[Stored data entries]
== == ==

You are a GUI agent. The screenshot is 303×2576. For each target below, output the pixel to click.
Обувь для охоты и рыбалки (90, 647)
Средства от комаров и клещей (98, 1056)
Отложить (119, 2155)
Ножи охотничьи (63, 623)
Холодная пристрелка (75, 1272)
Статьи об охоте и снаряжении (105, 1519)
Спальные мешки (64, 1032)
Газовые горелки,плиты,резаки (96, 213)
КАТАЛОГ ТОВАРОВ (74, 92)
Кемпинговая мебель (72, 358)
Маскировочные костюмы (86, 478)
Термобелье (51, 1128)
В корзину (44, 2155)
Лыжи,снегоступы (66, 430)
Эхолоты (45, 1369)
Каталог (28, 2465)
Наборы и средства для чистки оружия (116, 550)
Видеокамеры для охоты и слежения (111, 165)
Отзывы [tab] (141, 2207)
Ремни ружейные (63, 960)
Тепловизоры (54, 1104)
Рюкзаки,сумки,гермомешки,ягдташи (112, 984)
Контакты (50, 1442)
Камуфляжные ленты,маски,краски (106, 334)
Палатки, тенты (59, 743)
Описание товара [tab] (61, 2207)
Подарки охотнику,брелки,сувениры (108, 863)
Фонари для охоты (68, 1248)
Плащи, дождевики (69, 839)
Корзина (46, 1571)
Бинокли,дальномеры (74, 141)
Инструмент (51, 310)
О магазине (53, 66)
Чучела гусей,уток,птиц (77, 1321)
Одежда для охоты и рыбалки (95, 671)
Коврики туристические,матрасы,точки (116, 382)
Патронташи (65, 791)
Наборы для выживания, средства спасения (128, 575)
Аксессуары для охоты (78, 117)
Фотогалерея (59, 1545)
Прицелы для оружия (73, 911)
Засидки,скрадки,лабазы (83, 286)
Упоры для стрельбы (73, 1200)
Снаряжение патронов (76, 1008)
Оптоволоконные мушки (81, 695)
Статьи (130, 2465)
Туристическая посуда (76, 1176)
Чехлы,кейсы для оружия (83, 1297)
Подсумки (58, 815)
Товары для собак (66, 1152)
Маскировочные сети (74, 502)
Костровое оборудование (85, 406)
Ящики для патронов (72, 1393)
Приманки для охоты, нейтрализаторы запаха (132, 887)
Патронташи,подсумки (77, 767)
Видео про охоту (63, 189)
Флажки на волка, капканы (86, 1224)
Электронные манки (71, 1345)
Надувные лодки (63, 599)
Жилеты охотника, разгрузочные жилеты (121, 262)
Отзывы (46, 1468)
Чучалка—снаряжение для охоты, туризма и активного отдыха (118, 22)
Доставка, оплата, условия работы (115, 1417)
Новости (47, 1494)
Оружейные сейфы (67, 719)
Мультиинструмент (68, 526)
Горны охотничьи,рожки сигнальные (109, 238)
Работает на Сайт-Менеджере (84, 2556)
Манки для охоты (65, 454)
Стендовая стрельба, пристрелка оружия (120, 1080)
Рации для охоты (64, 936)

== == ==

▶ _Work order_
The expected answer is an exact copy of the lines above, beginning at the line with "Холодная пристрелка (75, 1272)" and ending at the line with "Каталог (28, 2465)", with both ends in.

▶ _Expected answer_
Холодная пристрелка (75, 1272)
Статьи об охоте и снаряжении (105, 1519)
Спальные мешки (64, 1032)
Газовые горелки,плиты,резаки (96, 213)
КАТАЛОГ ТОВАРОВ (74, 92)
Кемпинговая мебель (72, 358)
Маскировочные костюмы (86, 478)
Термобелье (51, 1128)
В корзину (44, 2155)
Лыжи,снегоступы (66, 430)
Эхолоты (45, 1369)
Каталог (28, 2465)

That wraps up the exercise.